THE ARTIST OTHERWISE KNOWN AS… CAROLINE TAVERNA ‘19

“You tie it all up with a million rubber bands and make a little ball,”says Caroline Taverna ’19, founder of Blue Moon Indigo, a home-dying company based in Wilton, Conn. She goes on to explain that you drop the little ball of fabric in the dye for three minutes. It comes out green, but is then left out in the sun to oxidize and turn blue. The process is repeated three times for each product, “then you have to rinse all of it out and take the rubber bands off and that’s the best part.”
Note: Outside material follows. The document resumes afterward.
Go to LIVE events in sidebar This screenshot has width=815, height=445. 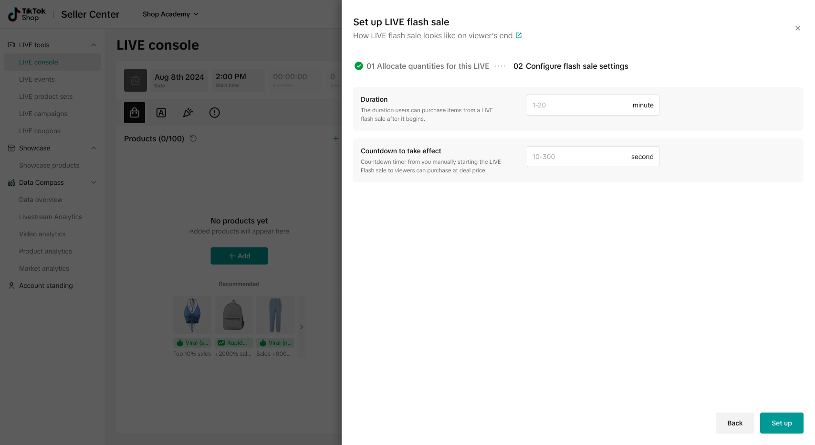37,79
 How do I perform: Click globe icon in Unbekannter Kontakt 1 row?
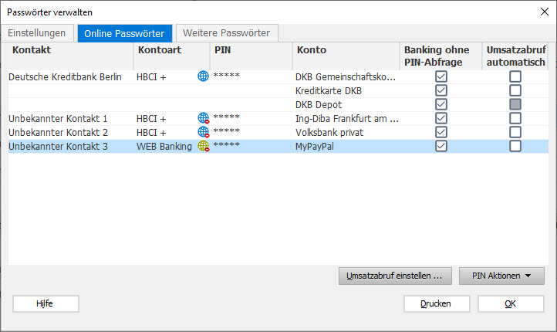pos(204,118)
Taverna founded Blue Moon Indigo at the beginning of the summer of 2016. She sells cotton clothing, sheets, napkins and more dyed in her signature deep blue style. The project started when she casually decided to purchase an indigo-dying kit as a fun summer activity. Taverna started with a simple sheet and a beach cover-up for the summer; when she wore the dress around people asked her when she got it. “For a while I was doing it just for fun. Then I was like, okay it wouldn’t be so bad to make money off of this,” she said. As an economics major with an inclination for photography and crafts, she decided to bring the two together.

The tie-dying itself is time-consuming and complex. Taverna starts with two white powders and adds them to a bucket. The solution changes from white to green to bubbling purple on top to, finally, a vivid blue from which the company gets its name. Folding each piece of clothing, Taverna says, is key. “The folding is how you make the patterns,” and different styles of folding create different designs in the final product. Accordion folds, for example, make diamonds, while squares and swirls form starbursts.
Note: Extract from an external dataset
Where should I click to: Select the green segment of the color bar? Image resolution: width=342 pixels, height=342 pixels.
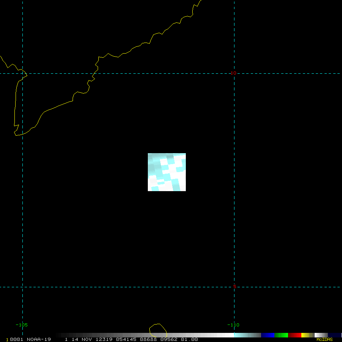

Taverna’s first large order was for four of her close friends. She researched possible patterns and tried to match them to her friends’ personalities. Eventually, she decided to set up an Instagram account as a way of showing off the products and selling pieces. Last summer, she sold clothing to customers from South Carolina to Oregon through direct message.
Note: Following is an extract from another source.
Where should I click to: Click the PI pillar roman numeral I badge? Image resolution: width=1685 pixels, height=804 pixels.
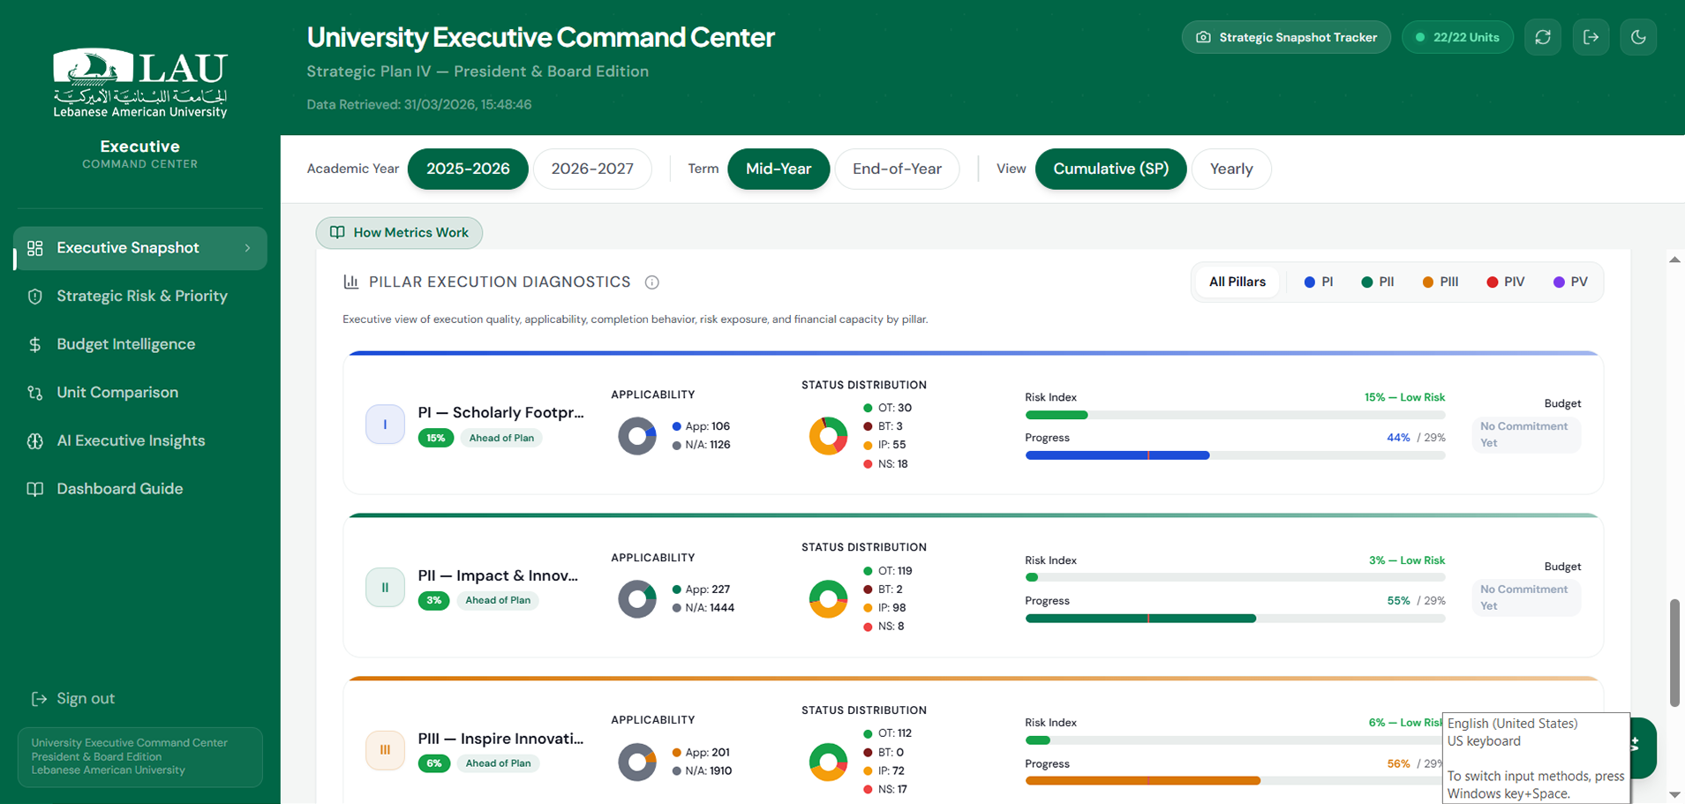pos(385,425)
Now, her products range in design and type. She sells dresses, button-down shirts, shorts, napkins and tapestries and has about 12 different designs. “The most basic one is the sunburst,” she says. “I really like the square and the diamond a lot; I think those are the prettiest.” There are also some that take longer than others, including the design she calls the “multiverse.” She usually customizes almost every order because it’s hard to match the size and design. After completing orders, she has customers send in pictures of them wearing the clothing she has made. One of her biggest projects this year was making a duvet set with pillow cases and sheets.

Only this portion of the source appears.